### [Exercise details]
Look through the data that follows and say how many of its lines contain "computer", giving the number only.

### [Available data]
%%

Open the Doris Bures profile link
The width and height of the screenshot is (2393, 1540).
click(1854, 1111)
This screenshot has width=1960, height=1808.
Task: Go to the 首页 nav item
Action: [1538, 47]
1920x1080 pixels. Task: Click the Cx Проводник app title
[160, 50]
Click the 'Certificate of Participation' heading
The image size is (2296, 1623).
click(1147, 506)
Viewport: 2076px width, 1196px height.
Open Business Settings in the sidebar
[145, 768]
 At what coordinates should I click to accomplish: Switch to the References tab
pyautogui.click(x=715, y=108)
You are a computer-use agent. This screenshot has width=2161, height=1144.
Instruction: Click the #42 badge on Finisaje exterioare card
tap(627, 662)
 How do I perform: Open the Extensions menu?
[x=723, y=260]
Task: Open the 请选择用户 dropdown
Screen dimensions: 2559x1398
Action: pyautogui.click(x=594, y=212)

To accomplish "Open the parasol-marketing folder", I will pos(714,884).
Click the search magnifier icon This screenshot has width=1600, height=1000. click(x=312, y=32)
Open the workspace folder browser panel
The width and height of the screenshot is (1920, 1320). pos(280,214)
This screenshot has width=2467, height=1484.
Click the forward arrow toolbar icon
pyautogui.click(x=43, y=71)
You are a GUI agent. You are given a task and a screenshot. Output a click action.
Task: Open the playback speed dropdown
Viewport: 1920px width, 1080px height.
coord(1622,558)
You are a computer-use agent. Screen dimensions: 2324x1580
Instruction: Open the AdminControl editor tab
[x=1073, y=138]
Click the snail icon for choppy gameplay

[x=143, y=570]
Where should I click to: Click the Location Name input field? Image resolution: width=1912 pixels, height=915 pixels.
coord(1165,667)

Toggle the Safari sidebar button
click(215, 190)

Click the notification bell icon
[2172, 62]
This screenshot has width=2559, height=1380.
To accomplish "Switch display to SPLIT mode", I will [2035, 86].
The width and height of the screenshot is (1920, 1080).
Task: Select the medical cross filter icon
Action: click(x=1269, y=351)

%%

### [Output for this exercise]
2